[REQUIRED TASKS]
a) Summarize the account of a trip home to Robbinsdale, Minnesota, in two sentences.
b) Carry on the account of the trip home to Robbinsdale from the point where the text ends.

[DOCUMENT TEXT]
I went home to Minnesota in June for my nephew’s high school graduation, Deven Darius Snyder. It was fun to see Dave and Michele, Deven and Riley. I got to help set up the party. Went with Riley to get ice. Went with Michele to get tables and chairs. Helped Deven and Dave set up the tents in the front yard. I was just happy to feel like part of the family; you can’t help feeling disconnected living so far away.
After spending a few days with the Snyders in Hanover, I had one last day on the trip. I had planned to go to Paisley Park and then visit Jeff, my best friend from high school.
But I called an audible and decided to visit a few old haunts off 42nd Avenue.
Right next to my little library, the train tracks that run through town. In 1979, Gary Bjorlin climbed to the top of the water tower to protest police brutality in Robbinsdale. He was up there for 25 hours with two six-packs of beer, food, a sleeping bag and the American flag. Back then the police didn’t have any psychologists on the force. The police said, “Come on down or will kick your ass.” Gary, exasperated, replied, “That is literally the reason I came up here.” Hundreds of residents greeted him with a burst of applause when he descended, according to the Minneapolis Star, then an afternoon daily. I added a little historical fiction to fill in some of the gaps.
Our family home was on 41st and Vera Cruz, one block off the main drag, 42nd, which runs straight through town. Everything was right off 42nd. Our church, the junior high, Joyce’s old apartment, Margaret’s old apartment. Spanjers Park, where Jon and I played softball and my very first library, the Robbinsdale Library, a little home for books built in 1925 by the Robbinsdale Library Club. The building is on the National Register of Historic Places.
To get a library card, you had to be able to tell the librarian your address, which, of course, now would be very easy for me, but back then, when I was six or whatever … as I remember it, we had just moved to town and my brothers taught me our address and I practiced and practiced and then went in for the big American Ninja Warriors-esque challenge. In a few seconds, I was the proud owner of my first library card.
So, my first stop was the little library; now an art gallery, the Robbin Gallery of Art. Alas, it wasn’t open yet, so I wandered on the railroad tracks for a bit.
Next up, Spanjers Park, where I used to watch my brother Jon play softball. I was 17 or 18. Dad, Joyce and I went to every game. I’d sit on the bench and keep score. Until that one fateful day when Greg Prest couldn’t make it and they put me in at shortstop for my first men’s league game. Now I was already playing shortstop in my other league, but that was a mixed gender church youth league. These guys were in their 20s. I remember fielding my first grounder up the middle. I looked up and the guy was almost already to first. I had to throw it harder than I had ever thrown a ball in my life to get the guy out. And that was just the first batter.
That was the first game of many with my brother Jon. So many memories flooded my mind. Just walking around an empty diamond. Jon and I played Little League, Babe Ruth and years of softball on the same team.
From 1928, workmen are putting the final touches on the last of the 568 bronze crosses (or Stars of David) dedicated on Armistice Day at Victory Memorial Drive. They are burnishing the Gold Star names.

[INFORMATION PROVIDED]
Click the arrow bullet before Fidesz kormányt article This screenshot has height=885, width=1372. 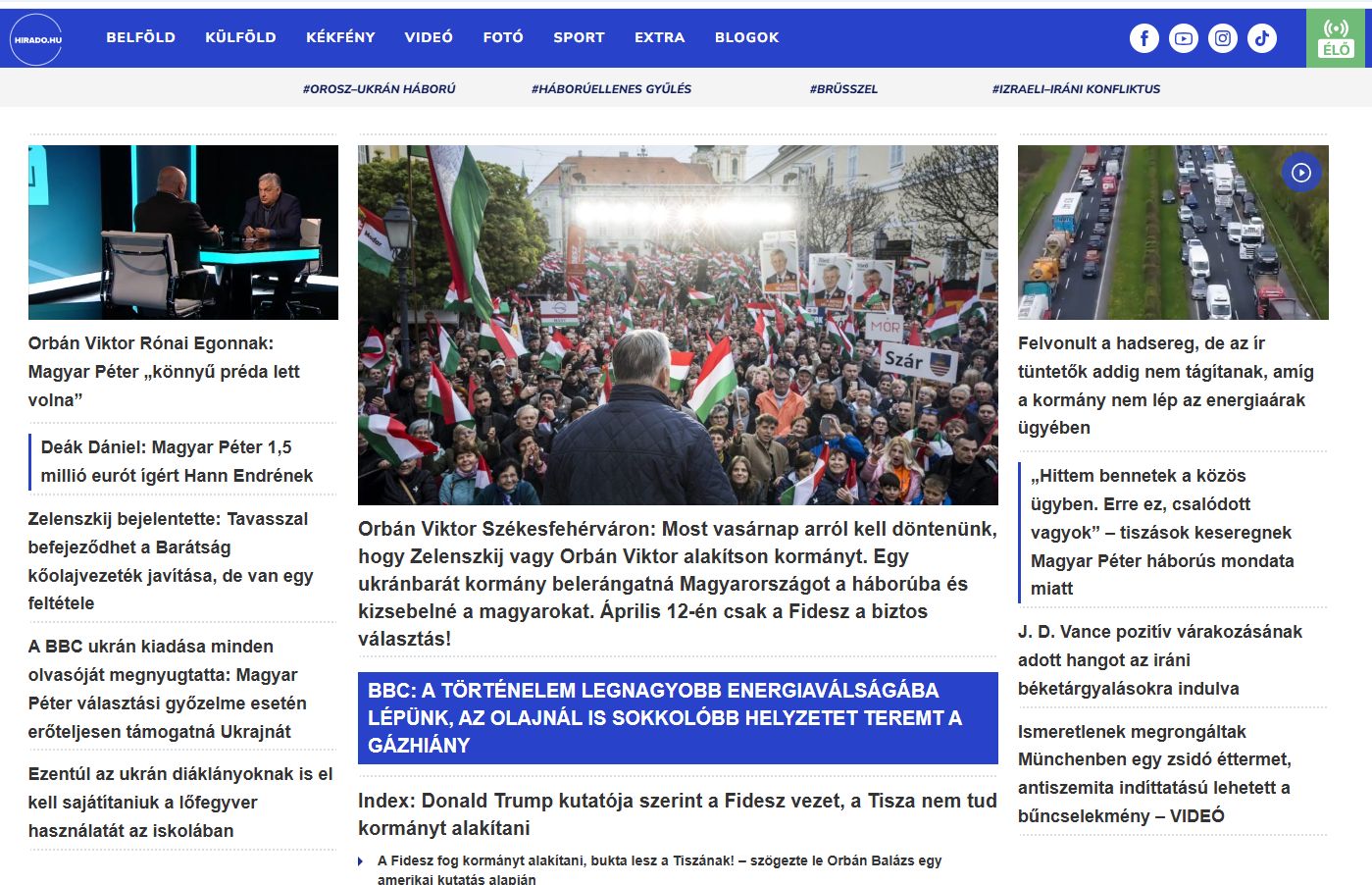[x=361, y=861]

[ANSWER SET]
a) The writer went home to Minnesota in June for a nephew's high school graduation, helped set up the party, and then spent the last day of the trip visiting old haunts off 42nd Avenue in Robbinsdale. Stops included the writer's first library, now the Robbin Gallery of Art, and Spanjers Park, where the writer once kept score at brother Jon's softball games and later played shortstop on the same team.

b)
I drove up to North Minneapolis to Victor Memorial Drive, which I learned is actually called Victory Memorial Drive. A parkway where I used to ride my bike … up from my house on 42nd, to the parkway to the chain of lakes in the middle of Minneapolis. On this trip, I learned a few things. Victory Memorial Drive was created by a guy named *Theodore Wirth, then head of the park system, to honor Hennepin County’s World War I dead. Indeed, they planted a sturdy elm tree** and had a plaque for every lost soldier in 1921. 568 markers.
President Harding sent a note for the dedication ceremony on the “realization of the beautiful idea of dedicating trees to the brave boys from that city who gave their lives in the great war.”
Way back then, they conceived of a park system with paths around the lakes for horse-drawn carriages, then roadways for these new things called cars and a paved bike path, running all the way through it. I rode my bike there a lot. The nostalgia of being back there for the first time since I moved to Florida enveloped me. In a good way.
I had a sled just like this one. But no, that’s not me.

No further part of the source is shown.